Breast cancer is the most common cancer in women worldwide. Early detection and treatment can lower mortality rates. But clinicians still fail to identify breast cancer about 20 percent of the time (false-negative results). Clinicians also identify cancer, when there is no breast cancer present (false-positive results). Studies suggest 7-12 percent of women will receive false positive results after one mammogram and after 10 years of annual screening, more than half of women will receive at least one false-positive recall.

False-negative results provide a false sense of security and could ultimately hinder treatment effectiveness. False-positive results can cause anxiety and lead to unnecessary tests and procedures. Another hurdle in identifying breast cancer is a shortage of radiologists needed to read mammograms.

Researchers have developed an AI system that surpasses human experts in breast cancer identification. Their study results were recently published in the journal Nature.

We show an absolute reduction of 5.7% and 1.2% (USA and UK) in false positives and 9.4% and 2.7% in false negatives. We provide evidence of the ability of the system to generalize from the UK to the USA. In an independent study of six radiologists, the AI system outperformed all of the human readers…We ran a simulation in which the AI system participated in the double-reading process that is used in the UK, and found that the AI system maintained non-inferior performance and reduced the workload of the second reader by 88%.

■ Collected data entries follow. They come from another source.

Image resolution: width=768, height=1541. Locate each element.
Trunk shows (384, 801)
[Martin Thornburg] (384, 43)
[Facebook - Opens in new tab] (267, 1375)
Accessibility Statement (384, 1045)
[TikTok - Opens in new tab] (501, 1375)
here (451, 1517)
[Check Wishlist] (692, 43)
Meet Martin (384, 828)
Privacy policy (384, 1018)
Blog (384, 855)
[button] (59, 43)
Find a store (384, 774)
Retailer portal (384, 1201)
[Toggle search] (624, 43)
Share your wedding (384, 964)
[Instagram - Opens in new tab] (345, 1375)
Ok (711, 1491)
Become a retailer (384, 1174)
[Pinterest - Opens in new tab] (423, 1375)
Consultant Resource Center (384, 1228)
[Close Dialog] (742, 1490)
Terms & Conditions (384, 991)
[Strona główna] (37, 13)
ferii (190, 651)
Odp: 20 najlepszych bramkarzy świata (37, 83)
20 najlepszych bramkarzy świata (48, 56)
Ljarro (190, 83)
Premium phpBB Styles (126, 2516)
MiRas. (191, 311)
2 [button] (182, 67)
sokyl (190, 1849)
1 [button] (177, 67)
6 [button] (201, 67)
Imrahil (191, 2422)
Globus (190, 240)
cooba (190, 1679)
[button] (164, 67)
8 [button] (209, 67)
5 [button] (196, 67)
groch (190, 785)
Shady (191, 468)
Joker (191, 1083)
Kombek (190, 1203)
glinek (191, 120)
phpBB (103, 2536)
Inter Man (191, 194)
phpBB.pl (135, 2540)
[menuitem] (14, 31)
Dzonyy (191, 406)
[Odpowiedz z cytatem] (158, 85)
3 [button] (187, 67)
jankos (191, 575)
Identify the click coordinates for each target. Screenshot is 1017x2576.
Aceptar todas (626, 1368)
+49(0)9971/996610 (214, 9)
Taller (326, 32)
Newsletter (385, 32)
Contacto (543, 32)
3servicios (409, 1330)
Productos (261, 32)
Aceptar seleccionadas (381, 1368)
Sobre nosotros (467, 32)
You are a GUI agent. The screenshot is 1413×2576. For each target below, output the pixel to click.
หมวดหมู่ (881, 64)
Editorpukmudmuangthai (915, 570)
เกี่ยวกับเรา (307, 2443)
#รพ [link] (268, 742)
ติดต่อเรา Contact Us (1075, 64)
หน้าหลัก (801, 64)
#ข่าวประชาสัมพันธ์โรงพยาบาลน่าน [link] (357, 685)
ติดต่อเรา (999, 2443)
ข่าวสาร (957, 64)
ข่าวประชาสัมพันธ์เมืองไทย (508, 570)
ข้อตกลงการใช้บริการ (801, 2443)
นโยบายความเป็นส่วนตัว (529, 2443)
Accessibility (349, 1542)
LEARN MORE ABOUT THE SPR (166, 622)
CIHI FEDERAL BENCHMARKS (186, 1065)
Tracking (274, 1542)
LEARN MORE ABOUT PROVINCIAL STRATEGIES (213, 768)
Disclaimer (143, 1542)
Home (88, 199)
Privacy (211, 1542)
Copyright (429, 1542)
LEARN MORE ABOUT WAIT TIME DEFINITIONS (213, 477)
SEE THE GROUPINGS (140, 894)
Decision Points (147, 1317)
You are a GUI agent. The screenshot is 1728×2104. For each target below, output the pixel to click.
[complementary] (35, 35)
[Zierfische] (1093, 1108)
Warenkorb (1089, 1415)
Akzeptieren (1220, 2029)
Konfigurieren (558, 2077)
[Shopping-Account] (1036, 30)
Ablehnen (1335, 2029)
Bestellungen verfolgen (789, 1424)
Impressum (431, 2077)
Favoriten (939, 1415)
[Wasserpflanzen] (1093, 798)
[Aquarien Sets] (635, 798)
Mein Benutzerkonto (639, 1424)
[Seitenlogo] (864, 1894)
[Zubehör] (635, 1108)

The study results are promising. The AI system outperformed six radiologists and also lowered missed cancer diagnoses on the U.S. sample by 9 percent and mistaken readings of breast cancer by 6 percent. It also produced results across populations, something many AI systems have yet to produce. The researchers didn’t go as far as to suggest their AI system would replace humans.

The optimal use of the AI system within clinical workflows remains to be determined. The specificity advantage exhibited by the system suggests that it could help to reduce recall rates and unnecessary biopsies. The improvement in sensitivity exhibited in the US data shows that the AI system may be capable of detecting cancers earlier than the standard of care. An analysis of the localization performance of the AI system suggests it holds early promise for flagging suspicious regions for review by experts.

Beyond improving reader performance, the technology described here may have a number of other clinical applications. Through simulation, we suggest how the system could obviate the need for double reading in 88% of UK screening cases, while maintaining a similar level of accuracy to the standard protocol. We also explore how high-confidence operating points can be used to triage high-risk cases and dismiss low-risk cases. These analyses highlight the potential of this technology to deliver screening results in a sustainable manner despite workforce shortages in countries such as the UK.

At the same time, it becomes more difficult to make the case for approaches that are exclusively human. It is hard to imagine patients, insurance companies, and others won’t demand AI systems augment what humans are doing. This is especially true in healthcare. But will also likely become increasingly true in other domains. What tasks would you want humans to do alone if you know that you can get better results (greater accuracy, faster, etc) when human capability is augmented with AI systems.

Humans will need to learn how to incorporate these type of AI systems into their workflow. The next big step for AI seems to be “operationalizing AI.” This is likely a decade in the works, but slowly you will see individuals figuring how to best work within environments that are being redefined by AI systems.